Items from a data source
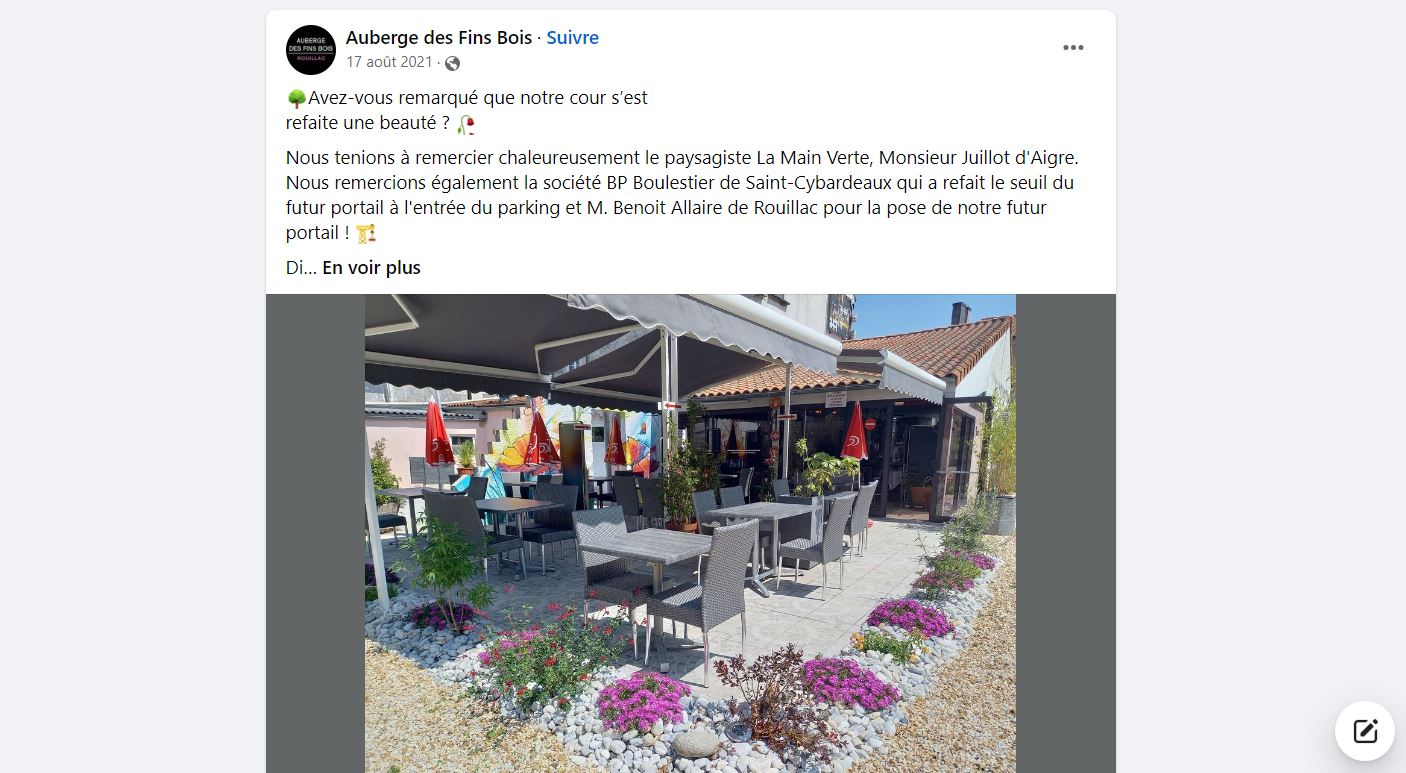Open the Auberge des Fins Bois page name link
Screen dimensions: 1406x773
click(439, 38)
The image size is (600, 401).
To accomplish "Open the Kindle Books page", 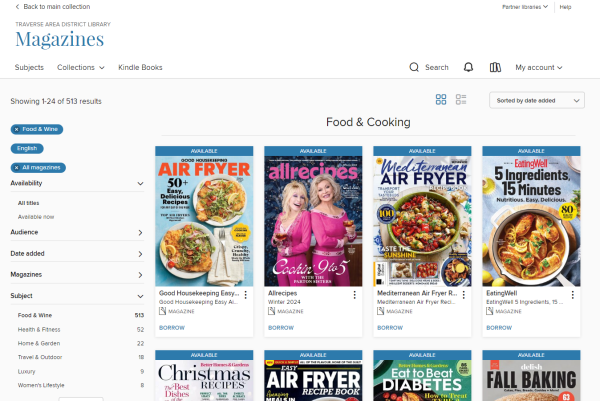I will [x=140, y=68].
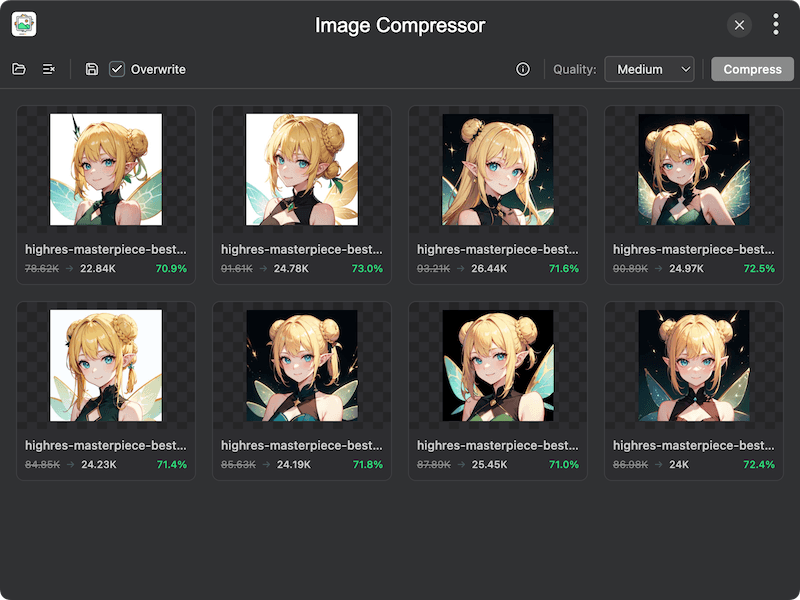Image resolution: width=800 pixels, height=600 pixels.
Task: Open the three-dot overflow menu
Action: coord(777,24)
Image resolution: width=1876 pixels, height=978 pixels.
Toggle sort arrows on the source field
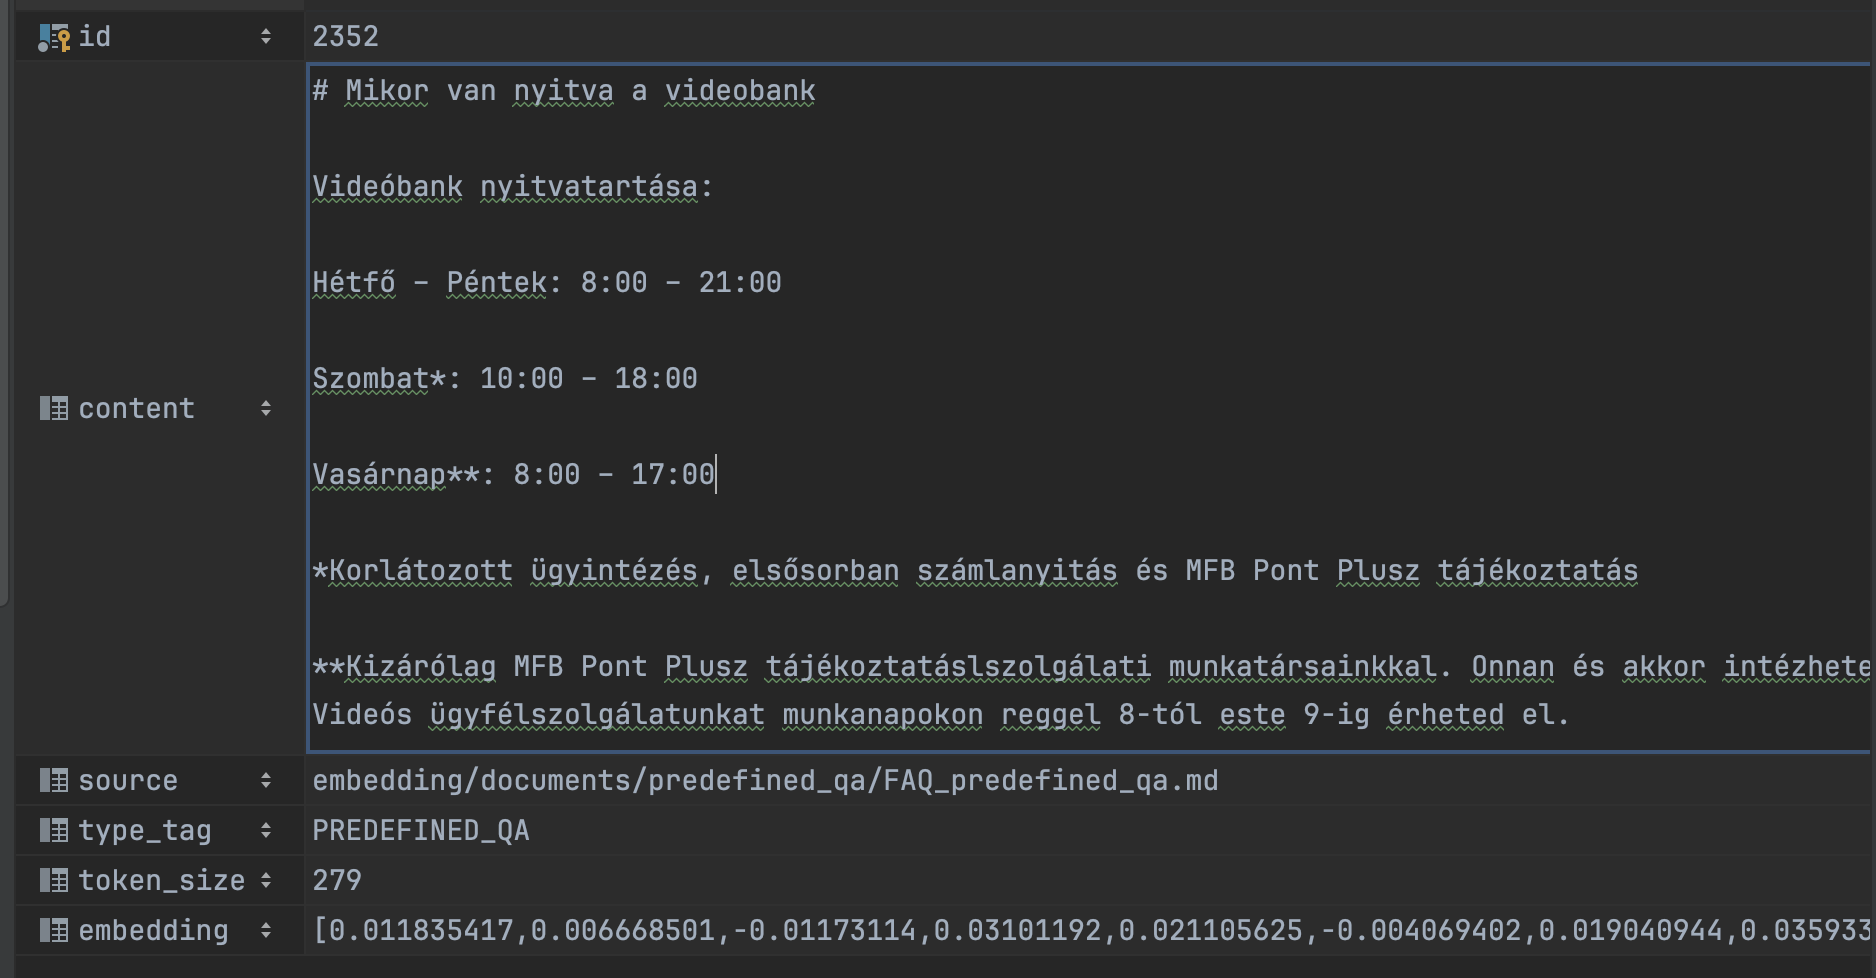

→ **WHAT IS REQUIRED**
Extract exactly the lines from the one containing "Image resolution: width=1876" through the last line of the records above, both included, and leave out the pictures.

→ **WRITTEN RESPONSE**
Image resolution: width=1876 pixels, height=978 pixels.
Toggle sort arrows on the source field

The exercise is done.